Come join the workshop in Chadwick 217, at 14.00 on Friday Feb 17th to see how you might play a part in this.
Introduction: for some time during 2011 Dr Tim Sparks and Peter Gingold have been pursuing an idea of Tim’s, the use of dated photos to provide vivid evidence of climate change. An example from the USA:
Note that the photos must be taken during the spring or autumn (and of deciduous trees or shrubs); summer and winter present a less interesting picture!
Work to Date
The project thus far has focused primarily on photos of iconic locations already in the public domain – from a variety of online photo archives. A good example is Remembrance Day in Whitehall, UK, which takes place on or near November 11.
Other examples include Remembrance Day (November 11) in France, Queen’s Day (a national holiday in The Netherlands on April 30) and the May Day Parade in Red Square – though there are challenges in finding photos of trees rather than rockets.
The methodology in use to date is as follows:
- A 5-point scale has been defined: 5 = full leaf cover, 1 = bare.
- A panel are invited to ‘score’ a given photo from 1 to 5. Marked divergences illustrate the need to find additional photos.
- Average results can be simply plotted on a graph, or correlated with the instrumental record. They provide abundant evidence of climate change – and at iconic locations and events.
No major methodological problems have emerged that seem to be insuperable.
Notwithstanding the fact that there is a gap in the (readily available) photographic record in the seventies and eighties the evidence seems crystal clear – an increase in the length of the period of being in leaf has clearly taken place (vertical bars indicate unresolved differences between separate photos reportedly from the same year).
Tim is currently working on a paper for publication.
It seems clear that this approach has enormous promise. Iconic locations and events have been used to date for ease of access in the public domain, and also because they tell a powerful story. But many other records exist: archives of local and national newspapers, records of parks and arboreta, local sports clubs, local history societies, family albums etc. With the caveat that photos are frequently not marked with the date on which they were taken, often just season or year, there are enormous resources waiting to be explored. And looking forwards, the fact of digital photos often being geo-tagged by default means that this approach to recording climate could scarcely be simpler.
Citizen Science: the approach we have outlined obviously lends itself to a citizen science web site, whose functioning and protocol could be roughly as follows:
1. The aim of the site is to create options for:
- Uploading a series of (minimum 2) dated photographs of a given location
- Allowing registered users to score the leafiness of photographs
- Scores to be assessed and approved by some form of moderation process.
- An average score to be displayed
- Some form of output to be displayed automatically.
2. A key initial feature could and should be a number of image series from iconic locations: Remembrance Day at the Cenotaph, ditto inParis, the Moscow May Day parade would be good starts, but the broader geographic spread the better. For example, there are innumerable St Patrick’s Day parades across the US.
3. At start-up it should ideally also have several series of more photos from more domestic or everyday locations in different parts of the world.
4. Users need the option to be able to upload a new set of photos.
5. In summary, therefore, a registered user could:
- Score an existing photo
- Add photos to an existing series that has gaps, or weak photos
- Start a new series with their own photos
- The site has to be sceptic- and vandal-resistant. Proof in some form of the reliability and accurate dating of new photos would presumably be needed (validation on a sample basis retrospectively?) which might be challenging and/or administratively demanding.
Most citizen science sites come stocked with a defined set of data which users are invited to interpret; the scope for this one is much more open-ended, since there are no limits on the number or geographic spread of photos to be covered, and every reason to invite ever larger numbers to take part; a lot of the benefit would probably come from international comparisons. Given the largely common-sense nature of the evaluation and analysis, it may also be possible to take the citizen science element to a further level, by giving user groups a level of control over or at least input into functionality.
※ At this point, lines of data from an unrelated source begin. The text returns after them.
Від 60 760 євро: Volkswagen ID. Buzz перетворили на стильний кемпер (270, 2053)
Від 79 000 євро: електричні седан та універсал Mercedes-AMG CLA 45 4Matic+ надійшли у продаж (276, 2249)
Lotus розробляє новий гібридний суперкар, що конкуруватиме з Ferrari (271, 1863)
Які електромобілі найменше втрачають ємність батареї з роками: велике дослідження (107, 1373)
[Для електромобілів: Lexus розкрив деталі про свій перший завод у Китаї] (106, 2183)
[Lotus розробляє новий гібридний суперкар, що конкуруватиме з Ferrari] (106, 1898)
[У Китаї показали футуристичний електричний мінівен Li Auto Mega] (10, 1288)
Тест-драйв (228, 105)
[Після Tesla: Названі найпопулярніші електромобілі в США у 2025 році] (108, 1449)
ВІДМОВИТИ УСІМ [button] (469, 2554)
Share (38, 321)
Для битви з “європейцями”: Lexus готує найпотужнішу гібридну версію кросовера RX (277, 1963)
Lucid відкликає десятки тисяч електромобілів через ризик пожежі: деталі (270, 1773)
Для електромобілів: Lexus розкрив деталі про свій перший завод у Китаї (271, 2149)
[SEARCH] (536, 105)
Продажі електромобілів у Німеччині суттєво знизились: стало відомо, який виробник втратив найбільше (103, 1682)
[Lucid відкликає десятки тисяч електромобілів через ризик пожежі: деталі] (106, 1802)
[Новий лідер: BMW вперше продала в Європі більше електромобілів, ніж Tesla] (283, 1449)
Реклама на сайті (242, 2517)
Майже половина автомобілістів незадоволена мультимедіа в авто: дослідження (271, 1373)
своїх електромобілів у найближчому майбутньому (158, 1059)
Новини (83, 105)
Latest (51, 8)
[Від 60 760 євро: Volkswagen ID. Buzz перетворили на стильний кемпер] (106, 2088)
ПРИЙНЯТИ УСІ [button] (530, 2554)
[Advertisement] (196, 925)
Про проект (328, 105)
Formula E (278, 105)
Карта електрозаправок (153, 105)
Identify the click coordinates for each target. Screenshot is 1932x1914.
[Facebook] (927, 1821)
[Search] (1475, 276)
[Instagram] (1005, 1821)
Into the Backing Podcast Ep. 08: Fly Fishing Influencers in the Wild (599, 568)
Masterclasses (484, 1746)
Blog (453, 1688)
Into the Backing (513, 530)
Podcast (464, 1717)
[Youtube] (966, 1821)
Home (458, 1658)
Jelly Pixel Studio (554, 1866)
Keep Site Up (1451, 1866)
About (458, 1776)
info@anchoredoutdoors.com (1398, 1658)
There is a fascinating challenge in exploring what forms the ‘output’ should take. Turning photographs into a number, then summarising those numbers in a graph or some such appeals to the traditionally minded! But is it really in the spirit of the project? How might the information be presented in a more lively way that does justice to the originality and individuality of the data?
Possibilities: presented here are some – by no means all – of the questions that seem to need exploration. More are welcome, as well as answers to them.
- How much more valuable is a time series than, say, a pair of photos?
- How to present the data? For example, might an animation or some other visual representation be more powerful than traditional forms of data presentation?
- How near (in location and date) do photos have to be to count as being at the same site?
- Would it be desirable to extrapolate from ‘scores on a given date’ to ‘season length’? And if so, how?
Citizen Science web site
- How tricky is the validation-of-new-photos problem?
- How big a job is developing the site?
- Are copyright issues significant?
- What is the extent of local photo archives?
- How well are local photo archives documented (i.e. with dates)?
- How enthusiastic would people be to join in on such an exercise?
- How well would this work in areas of less seasonality?
- How would this project be best structured as a research programme?
- What disciplines should be involved? Can it extend to social, historic and cultural changes detected from photographs?
- What would the research question(s) be?